Copy out all the lines of the data that hold the word "computer".

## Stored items
+===+

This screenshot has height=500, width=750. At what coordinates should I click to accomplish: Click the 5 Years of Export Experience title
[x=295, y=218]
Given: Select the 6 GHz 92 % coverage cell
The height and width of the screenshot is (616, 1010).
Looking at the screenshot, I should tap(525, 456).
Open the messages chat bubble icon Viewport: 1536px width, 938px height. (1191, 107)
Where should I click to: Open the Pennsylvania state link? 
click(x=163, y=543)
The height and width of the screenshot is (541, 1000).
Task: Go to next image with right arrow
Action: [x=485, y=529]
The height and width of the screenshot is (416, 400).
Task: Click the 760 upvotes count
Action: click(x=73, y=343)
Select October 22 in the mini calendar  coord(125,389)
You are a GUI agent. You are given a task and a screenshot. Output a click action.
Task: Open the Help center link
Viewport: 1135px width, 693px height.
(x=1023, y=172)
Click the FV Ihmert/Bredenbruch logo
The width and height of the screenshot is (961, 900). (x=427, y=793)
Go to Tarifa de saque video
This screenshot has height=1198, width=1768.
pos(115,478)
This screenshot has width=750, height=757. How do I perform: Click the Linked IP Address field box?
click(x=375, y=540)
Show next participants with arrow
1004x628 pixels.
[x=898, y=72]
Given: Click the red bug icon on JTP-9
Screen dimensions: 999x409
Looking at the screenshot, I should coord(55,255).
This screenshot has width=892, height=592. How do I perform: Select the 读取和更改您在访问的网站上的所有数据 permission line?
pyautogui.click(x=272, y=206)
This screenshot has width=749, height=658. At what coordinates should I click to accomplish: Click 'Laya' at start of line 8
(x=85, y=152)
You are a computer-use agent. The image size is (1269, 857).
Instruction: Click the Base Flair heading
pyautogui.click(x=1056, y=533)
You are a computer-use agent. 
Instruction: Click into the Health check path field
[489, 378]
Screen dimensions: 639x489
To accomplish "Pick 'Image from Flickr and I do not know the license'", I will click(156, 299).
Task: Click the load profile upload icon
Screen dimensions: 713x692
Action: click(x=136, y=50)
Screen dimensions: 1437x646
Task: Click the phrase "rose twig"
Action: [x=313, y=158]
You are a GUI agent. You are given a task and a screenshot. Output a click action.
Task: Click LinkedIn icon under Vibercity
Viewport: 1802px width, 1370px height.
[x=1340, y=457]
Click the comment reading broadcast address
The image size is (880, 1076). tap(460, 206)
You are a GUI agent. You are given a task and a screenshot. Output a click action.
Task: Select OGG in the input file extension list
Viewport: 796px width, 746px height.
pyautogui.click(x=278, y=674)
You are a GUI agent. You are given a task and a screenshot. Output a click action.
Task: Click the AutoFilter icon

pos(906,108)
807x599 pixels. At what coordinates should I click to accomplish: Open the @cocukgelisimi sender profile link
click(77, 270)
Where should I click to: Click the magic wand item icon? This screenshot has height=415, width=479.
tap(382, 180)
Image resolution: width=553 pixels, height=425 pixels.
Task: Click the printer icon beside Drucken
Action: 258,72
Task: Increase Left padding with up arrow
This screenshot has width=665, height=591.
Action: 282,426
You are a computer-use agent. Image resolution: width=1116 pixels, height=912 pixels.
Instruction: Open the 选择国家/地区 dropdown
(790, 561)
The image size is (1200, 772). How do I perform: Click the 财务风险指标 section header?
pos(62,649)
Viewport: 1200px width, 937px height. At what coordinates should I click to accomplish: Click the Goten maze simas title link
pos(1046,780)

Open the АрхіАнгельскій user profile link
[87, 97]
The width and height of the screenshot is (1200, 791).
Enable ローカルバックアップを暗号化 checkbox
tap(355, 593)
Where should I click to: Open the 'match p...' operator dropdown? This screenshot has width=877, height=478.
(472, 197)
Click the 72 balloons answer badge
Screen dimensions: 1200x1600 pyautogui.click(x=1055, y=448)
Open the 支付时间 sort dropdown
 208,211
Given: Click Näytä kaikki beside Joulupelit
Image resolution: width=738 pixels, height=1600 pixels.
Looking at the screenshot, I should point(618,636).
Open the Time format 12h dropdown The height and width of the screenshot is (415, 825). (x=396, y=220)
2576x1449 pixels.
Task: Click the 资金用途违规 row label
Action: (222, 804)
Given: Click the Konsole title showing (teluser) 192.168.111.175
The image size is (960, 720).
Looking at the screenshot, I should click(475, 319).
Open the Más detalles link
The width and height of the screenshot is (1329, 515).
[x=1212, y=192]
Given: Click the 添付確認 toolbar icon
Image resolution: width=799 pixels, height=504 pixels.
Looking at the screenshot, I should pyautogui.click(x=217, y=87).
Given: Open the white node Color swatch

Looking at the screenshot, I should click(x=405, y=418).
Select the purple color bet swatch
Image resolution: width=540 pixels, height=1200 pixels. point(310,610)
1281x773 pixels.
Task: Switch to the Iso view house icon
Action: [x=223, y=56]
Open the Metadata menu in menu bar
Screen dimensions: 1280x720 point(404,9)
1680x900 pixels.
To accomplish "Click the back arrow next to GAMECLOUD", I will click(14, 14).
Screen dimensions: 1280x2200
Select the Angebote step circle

+===+

## Response to the exercise
You are a computer-use agent. The image size is (1269, 857).
You are a computer-use agent. 
You are a computer-use agent. Image resolution: width=1116 pixels, height=912 pixels.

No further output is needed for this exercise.